Carlson was an alleged accomplice with Grapes in the Jan. 16 break-in at a home on Lehmans Mill Road that netted a rifle, two laptops and jewelry worth over $12,000, Debes said.

An Alford plea is not an admission of guilt by a defendant, but an acknowledgment that the prosecution could prove its case if it went to trial.

“Mr. Grapes would have testified that it was Mr. Carlson who was going into the homes” and steal belongings, defense attorney David Harbin told Beachley,  explaining the rationale behind the Alford plea.

In reading from the statement of facts, Debes said that Carlson had told police that he and Grapes went to the house on Jan. 16, but that Grapes entered the house and came out with a pillow case full of stolen goods.
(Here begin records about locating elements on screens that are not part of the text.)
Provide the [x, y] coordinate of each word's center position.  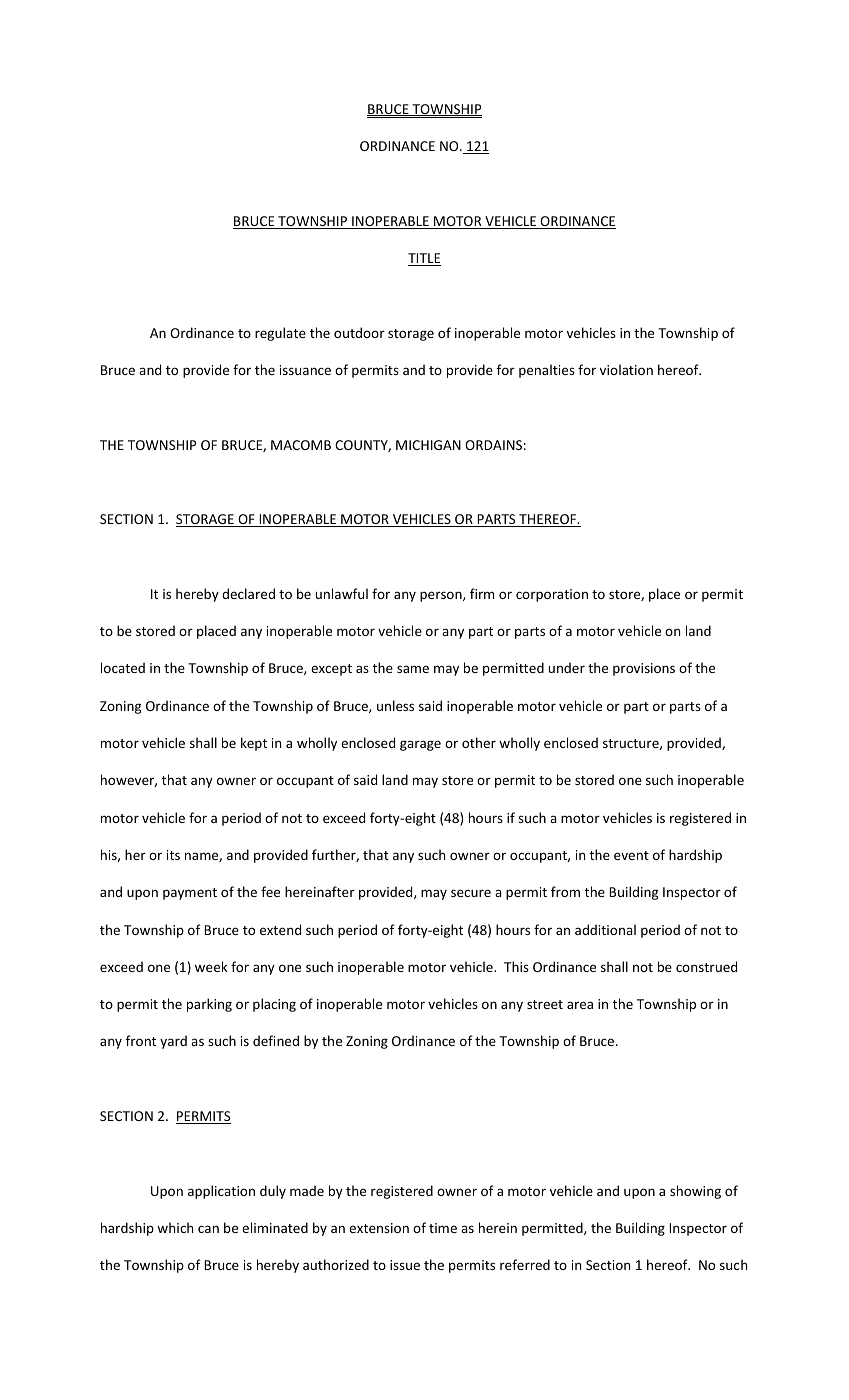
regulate [280, 334]
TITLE [424, 259]
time [443, 1228]
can [208, 1229]
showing [695, 1192]
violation [626, 369]
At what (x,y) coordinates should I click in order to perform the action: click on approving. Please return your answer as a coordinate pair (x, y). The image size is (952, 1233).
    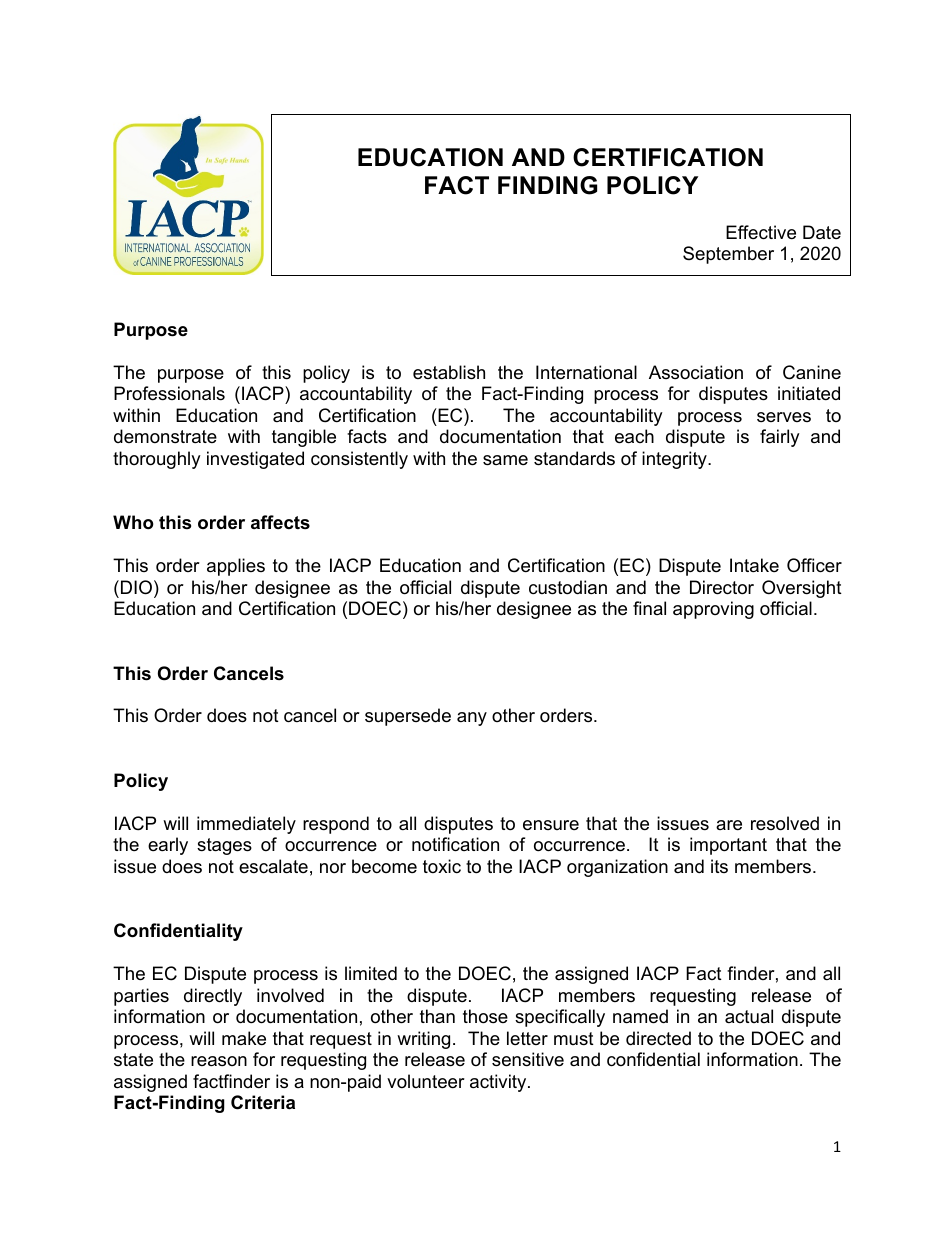
    Looking at the image, I should click on (713, 610).
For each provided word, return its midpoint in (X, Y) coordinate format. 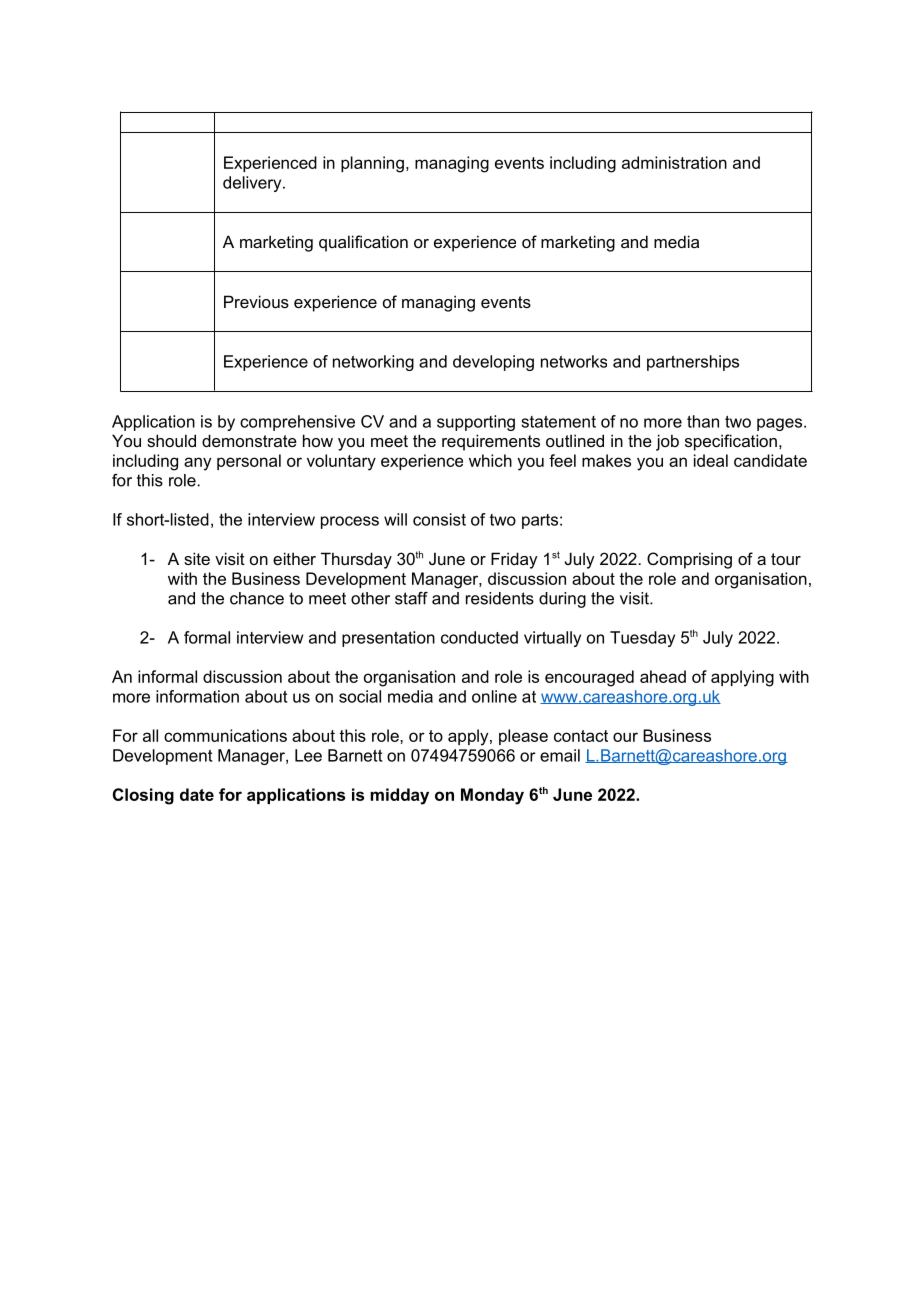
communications (225, 735)
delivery (253, 184)
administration (674, 162)
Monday (492, 796)
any (197, 464)
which (490, 460)
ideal (711, 460)
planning (372, 164)
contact (581, 736)
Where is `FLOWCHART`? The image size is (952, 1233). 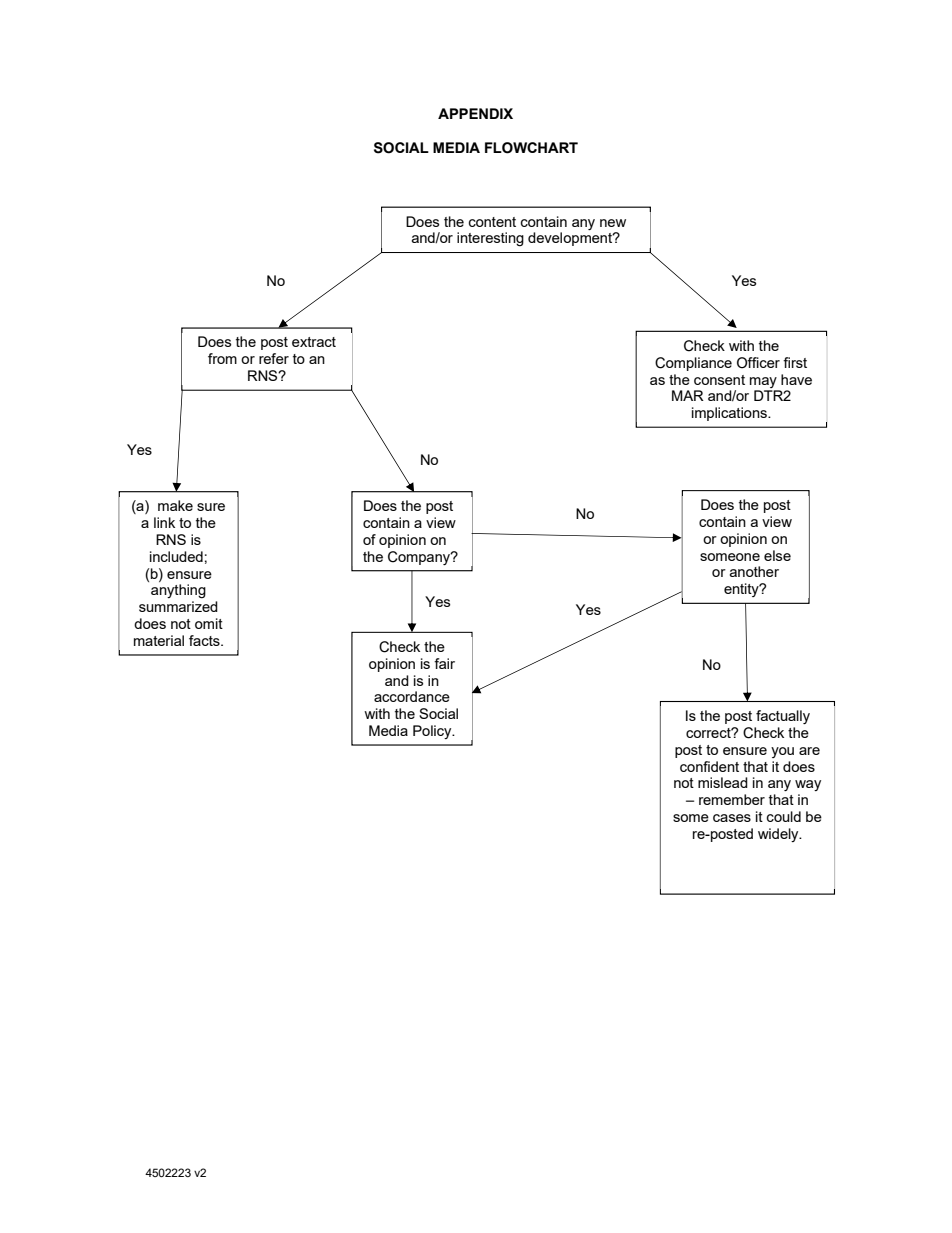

They then drove to Baltimore, where Grapes went into a junk-yard office and sold the stolen items.

Carlson told police that he was not allowed to enter the junk-yard office, Debes said.

Those circumstances were also related by Grapes in a monitored phone call he made from the Washington County Detention Center to a woman, Debes said.

There were also records putting Carlson’s cellphone in the vicinity of the victims’ home at the time of the burglary, and near the junkyard in Baltimore, Debes said.

Carlson pleaded guilty to conspiracy to commit third-degree burglary in July, according to court records.

After the sentencing, Debes said the junkyard was owned by David Paschall, one of 16 people indicted earlier this year by a federal grand jury in Baltimore on charges that included burglaries, as well as illegal and prescription drug dealing and home-invasion robberies.

The business, operating under the name Paschall’s Auto Body and Fender, was alleged to be central to the criminal activities conducted by the 16 defendants in that case, according to a July news release from the federal Drug Enforcement Administration.

In reading Grapes’ criminal record, Debes listed 10 convictions, including another burglary in 1997, along with thefts, assaults, and drug possession.